**SUPPLIED INFORMATION**
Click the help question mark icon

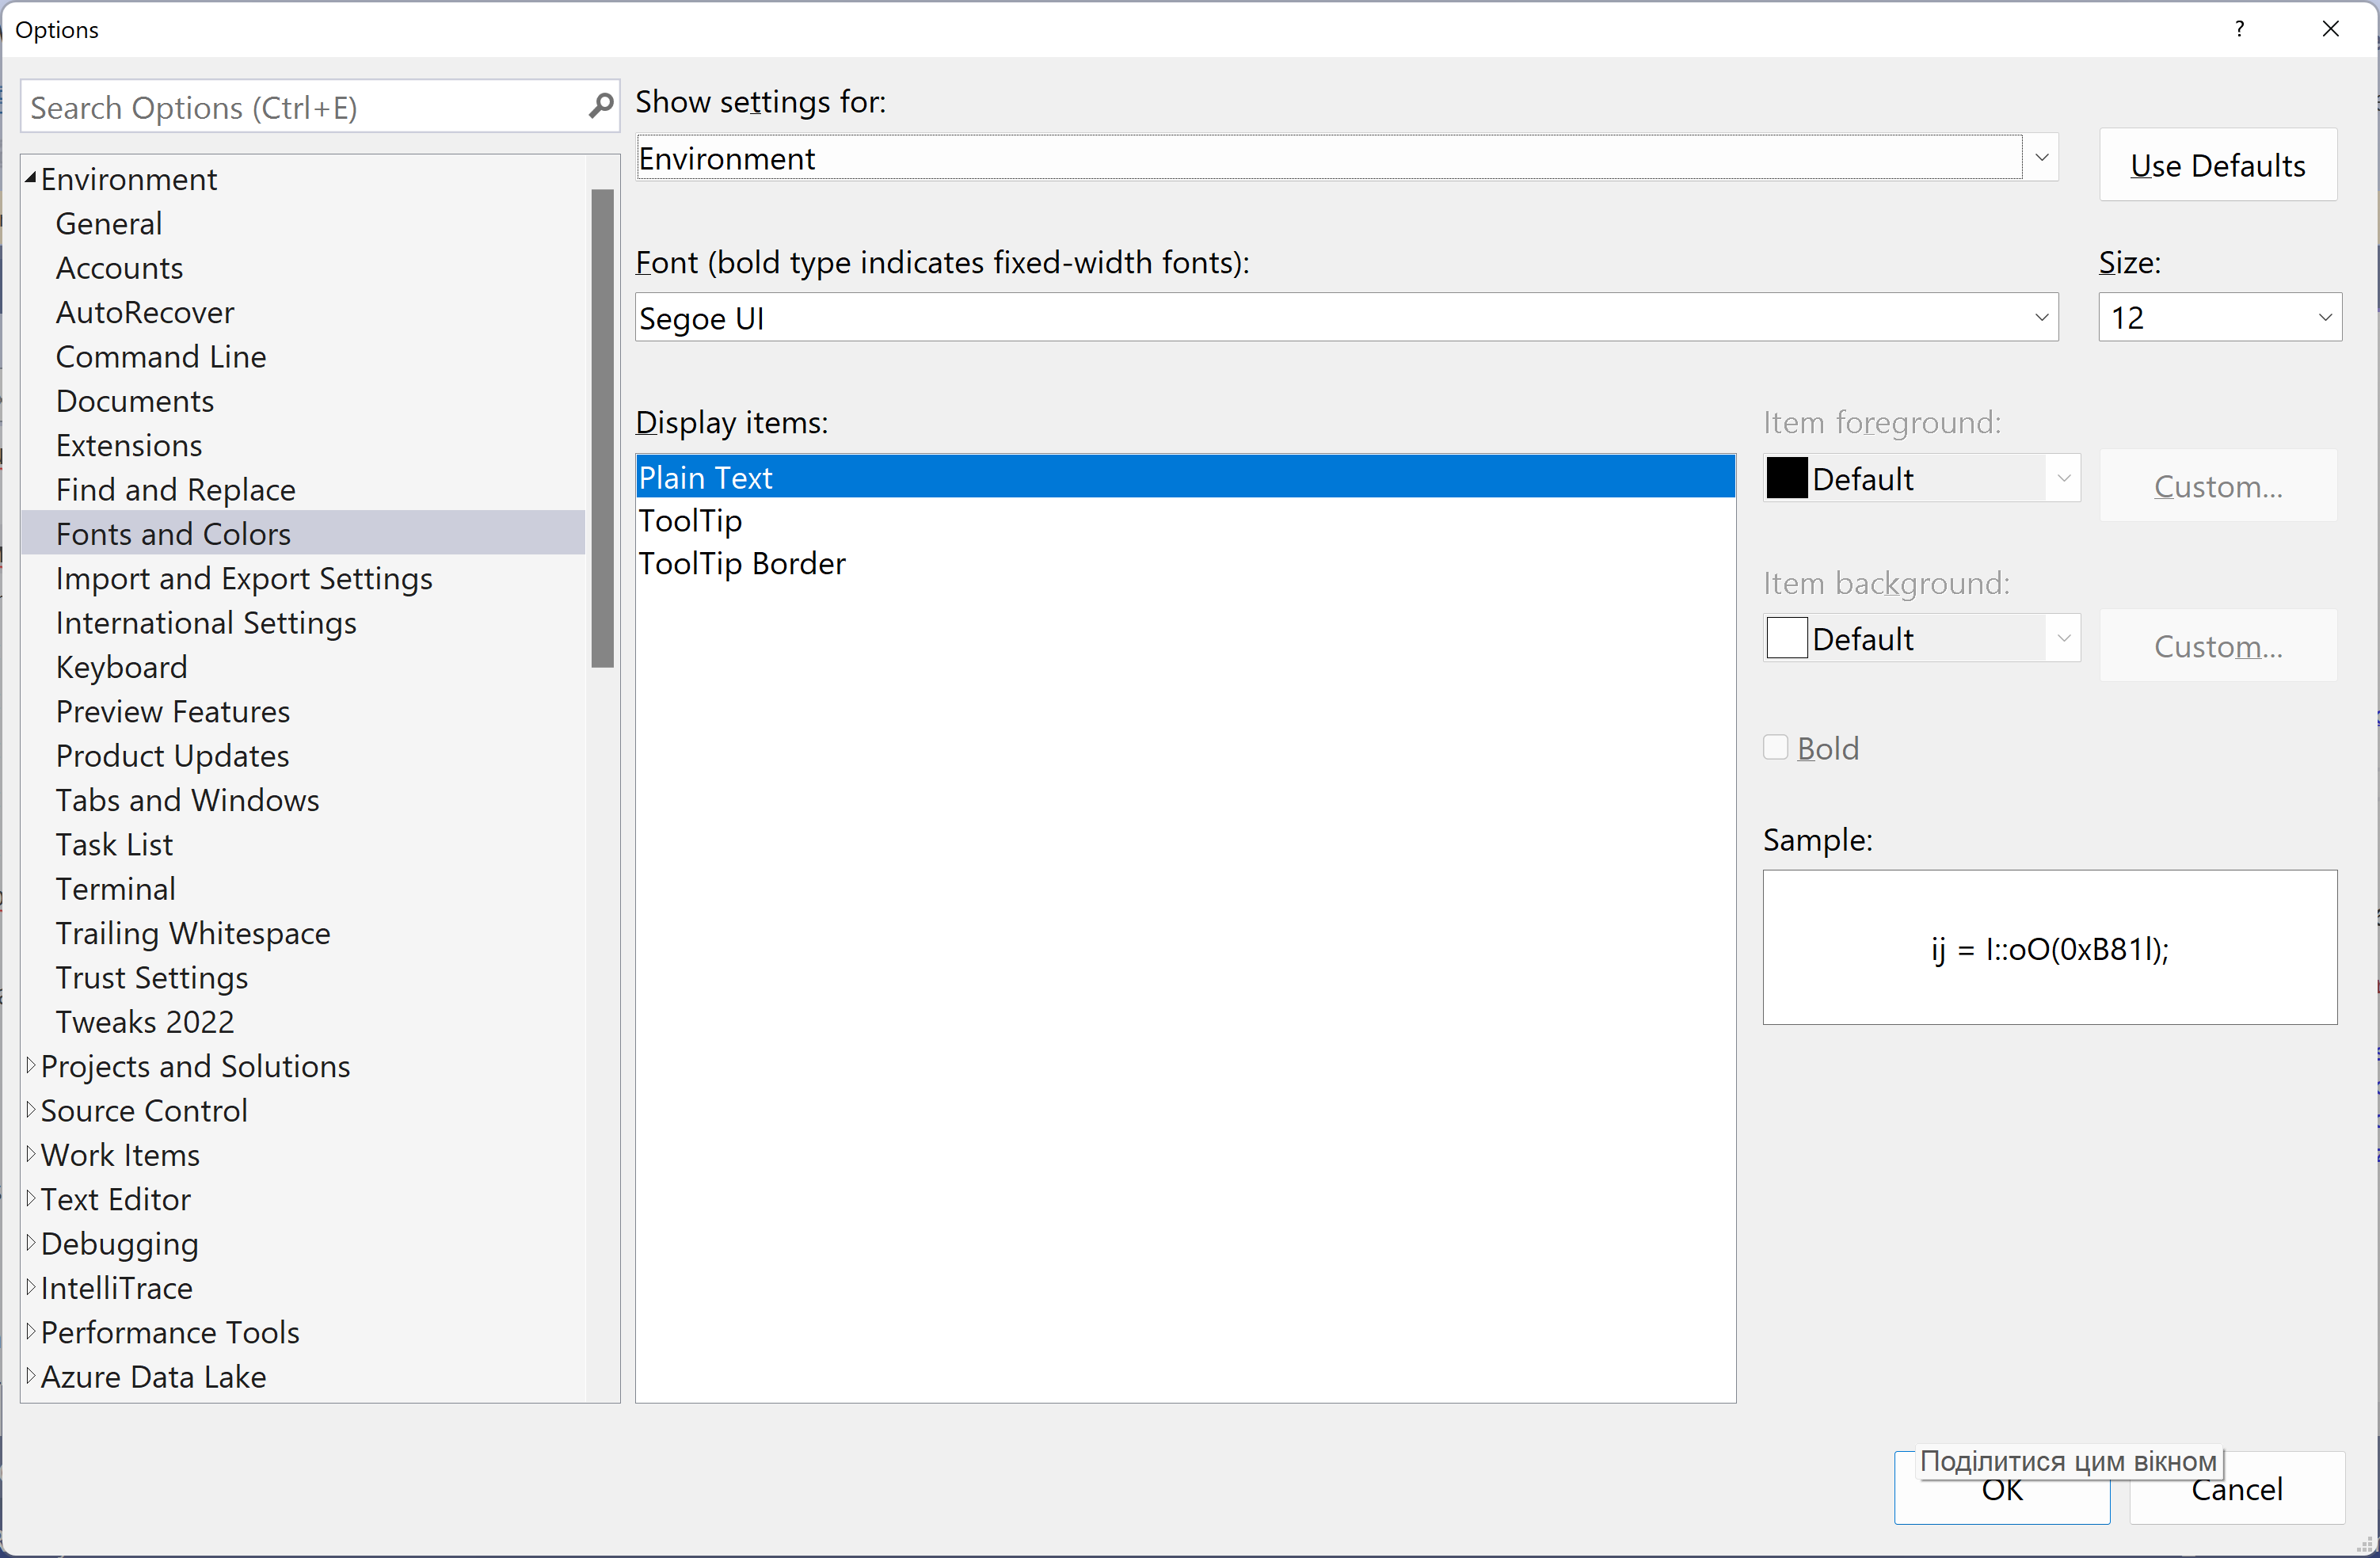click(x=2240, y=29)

...

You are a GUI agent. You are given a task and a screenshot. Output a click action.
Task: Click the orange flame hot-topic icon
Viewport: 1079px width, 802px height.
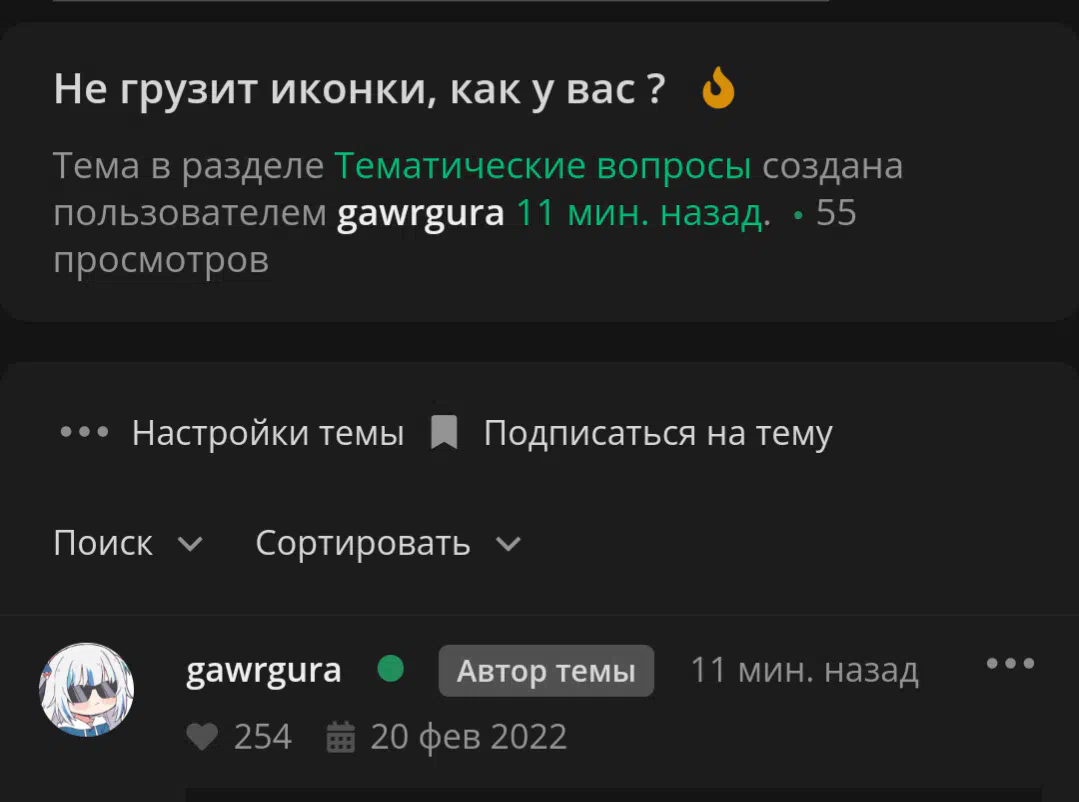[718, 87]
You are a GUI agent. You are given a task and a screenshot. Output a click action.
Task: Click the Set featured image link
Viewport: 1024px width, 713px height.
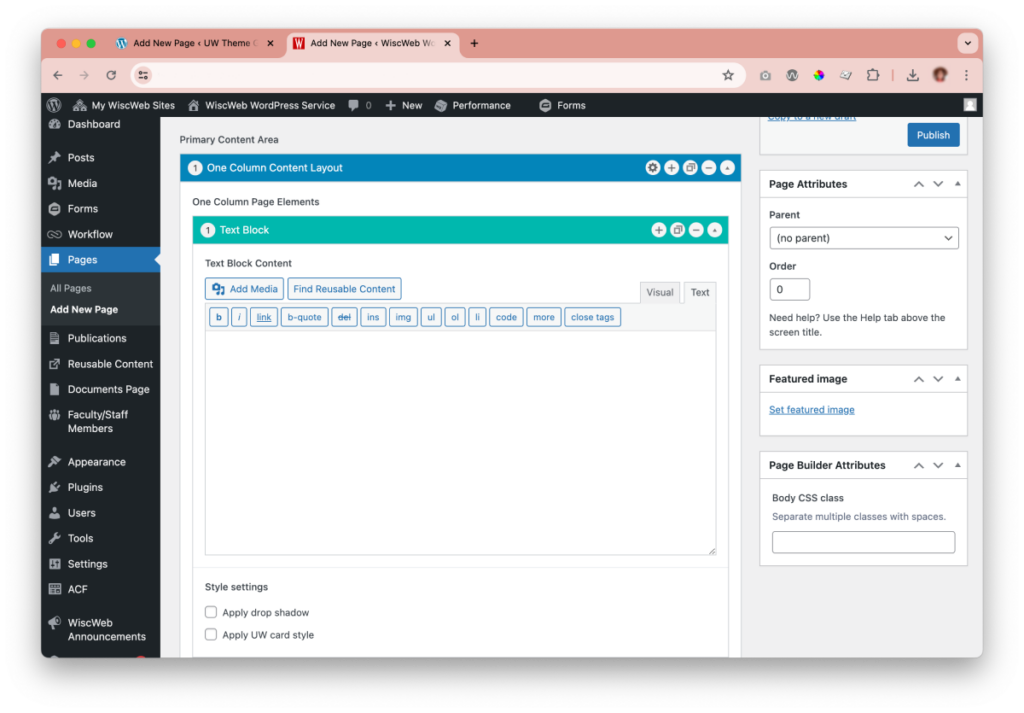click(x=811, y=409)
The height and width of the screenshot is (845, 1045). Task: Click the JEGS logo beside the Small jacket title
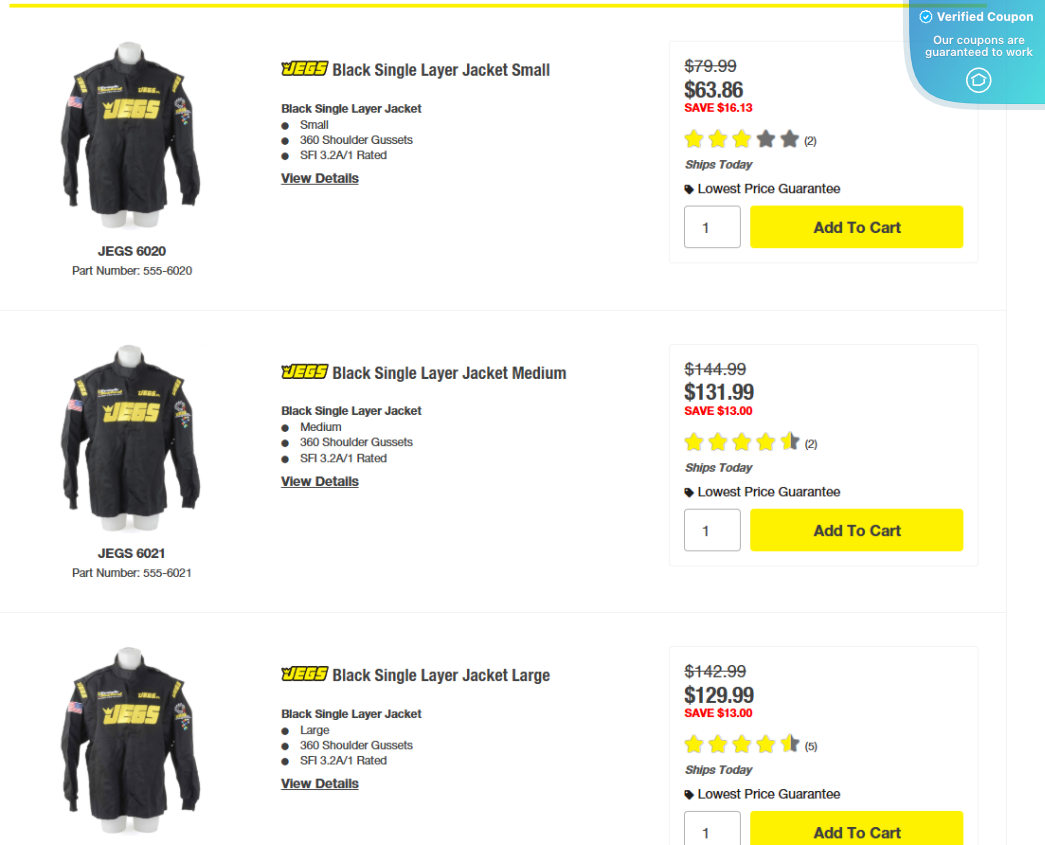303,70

**EXERCISE PROMPT**
Count the lines in the items above that contain the word "width", and reply with the number alone.

**FINAL RESULT**
3